Diante do novo cenário, o diretor do Diap afirmou que não basta aos trabalhadores e aos movimentos sociais “reivindicar ou ser contra”. Segundo ele, é necessário também estar preparado para o debate e pensar em soluções alternativas. Citou, como exemplo, o projeto que amplia as terceirizações, em análise no Senado. Na sua visão, é necessário “razoabilidade”, de modo que Paim, o relator, possa contar com “franquia” para negociar pontos da matéria.
— Se vocês quiserem manter do jeito que é hoje, a chance de ele [Paim] ser destituído da relatoria é enorme. Aí, em nome de um suposto ideal, pode ocorrer que não se tenha o possível e o bom naquele momento.

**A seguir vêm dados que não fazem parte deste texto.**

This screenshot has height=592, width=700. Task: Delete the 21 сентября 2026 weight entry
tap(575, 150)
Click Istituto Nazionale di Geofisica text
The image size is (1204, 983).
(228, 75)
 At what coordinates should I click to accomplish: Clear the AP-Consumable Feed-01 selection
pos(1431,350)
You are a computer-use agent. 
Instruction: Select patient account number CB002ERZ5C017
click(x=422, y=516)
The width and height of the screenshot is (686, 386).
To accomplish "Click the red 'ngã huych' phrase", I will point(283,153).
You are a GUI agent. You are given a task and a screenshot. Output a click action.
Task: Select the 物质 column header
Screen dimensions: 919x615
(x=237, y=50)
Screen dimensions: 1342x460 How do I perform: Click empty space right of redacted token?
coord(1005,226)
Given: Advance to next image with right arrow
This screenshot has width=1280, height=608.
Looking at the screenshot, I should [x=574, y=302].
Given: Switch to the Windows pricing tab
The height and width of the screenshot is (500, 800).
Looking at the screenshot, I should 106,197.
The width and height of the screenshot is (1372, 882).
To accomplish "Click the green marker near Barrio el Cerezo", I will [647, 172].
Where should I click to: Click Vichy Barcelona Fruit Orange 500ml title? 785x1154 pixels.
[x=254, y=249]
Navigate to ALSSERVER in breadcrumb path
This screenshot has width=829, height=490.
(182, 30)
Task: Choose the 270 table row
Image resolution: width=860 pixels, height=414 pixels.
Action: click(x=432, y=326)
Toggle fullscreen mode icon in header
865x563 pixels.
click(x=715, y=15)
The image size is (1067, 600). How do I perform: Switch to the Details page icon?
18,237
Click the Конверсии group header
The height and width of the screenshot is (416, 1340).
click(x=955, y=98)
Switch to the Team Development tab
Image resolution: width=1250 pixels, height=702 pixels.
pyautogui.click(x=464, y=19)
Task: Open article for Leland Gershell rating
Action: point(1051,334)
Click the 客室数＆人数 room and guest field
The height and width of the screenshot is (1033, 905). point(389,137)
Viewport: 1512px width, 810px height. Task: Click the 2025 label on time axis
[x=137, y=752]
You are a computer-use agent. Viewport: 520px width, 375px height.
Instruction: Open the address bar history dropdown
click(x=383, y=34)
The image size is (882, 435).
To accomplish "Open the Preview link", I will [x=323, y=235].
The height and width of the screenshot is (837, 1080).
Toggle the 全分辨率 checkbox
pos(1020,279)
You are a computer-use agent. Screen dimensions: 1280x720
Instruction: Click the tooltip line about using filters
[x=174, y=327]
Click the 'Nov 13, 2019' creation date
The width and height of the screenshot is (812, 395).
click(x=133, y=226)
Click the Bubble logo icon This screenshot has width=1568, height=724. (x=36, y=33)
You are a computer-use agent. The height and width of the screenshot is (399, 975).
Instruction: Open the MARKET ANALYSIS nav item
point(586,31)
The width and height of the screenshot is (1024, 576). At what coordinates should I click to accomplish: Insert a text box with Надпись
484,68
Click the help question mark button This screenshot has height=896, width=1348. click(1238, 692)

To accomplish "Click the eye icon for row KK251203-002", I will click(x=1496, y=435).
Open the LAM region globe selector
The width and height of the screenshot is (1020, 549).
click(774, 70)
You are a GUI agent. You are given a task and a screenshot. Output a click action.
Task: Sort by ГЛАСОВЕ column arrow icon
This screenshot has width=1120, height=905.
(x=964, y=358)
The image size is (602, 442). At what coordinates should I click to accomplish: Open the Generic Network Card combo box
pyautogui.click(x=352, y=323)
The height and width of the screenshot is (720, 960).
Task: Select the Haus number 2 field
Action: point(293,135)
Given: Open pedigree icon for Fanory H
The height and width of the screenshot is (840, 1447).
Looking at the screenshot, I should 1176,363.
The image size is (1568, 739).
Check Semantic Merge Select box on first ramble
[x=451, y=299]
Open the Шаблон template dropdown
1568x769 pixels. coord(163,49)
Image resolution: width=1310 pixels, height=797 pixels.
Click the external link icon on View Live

João Paulo Ribeiro, representante da Central dos Trabalhadores do Brasil (CTB), ao elogiar a criação da Frente Ampla, fez um mea culpa ao apontar as dificuldades dos movimentos de esquerda em se unir, quase sempre motivadas por vaidade. João Paulo defendeu a intensificação do trabalho político junto às bases sociais, com a militância sendo “baluarte nas ações propositivas” a partir da capacitação dos jovens.
— Temos que reviver algumas coisas, construir nosso trabalho nas associações de bairro, temos que voltar. Alguma coisa foi perdida, alguma coisa saiu errada, não estamos conseguindo atingir a população — lamentou.
Para José Calixto Ramos, da Nova Central Sindical de Trabalhadores, sem uma autocrítica e união para a ação em conjunto, todos sofrerão as consequências. De acordo com ele, as diferentes organizações sindicais estão agora se juntando, para atuar em sintonia, por um motivo: “a água está subindo para o pescoço”.
— Se não soubermos nadar, ela sobe para a cabeça e você acaba se afogando. Não temos o direito de achar que interesses maiores da sociedade, dos trabalhadores e da nação devem também morrer afogados nesse processo que está nos rodeando diuturnamente — disse.
O deputado federal Roberto de Lucena (PV-SP) concordou que o cenário é de insegurança e motiva preocupação. Na sua visão, nos últimos anos os movimentos sociais e sindicais viveram em “silêncio”, e essa posição contribuiu para que a situação chegasse ao ponto atual, em que, como disse, direitos e conquistas estão ameaçados. A seu ver, as ruas deveriam ter sido “ocupadas” ao menos sete anos antes.
— Mas a resistência por si só não leva a lugar nenhum, ainda que a motivação seja a mais justa, o objetivo mais puro. É preciso que ela seja acompanhada também pela disposição ao diálogo.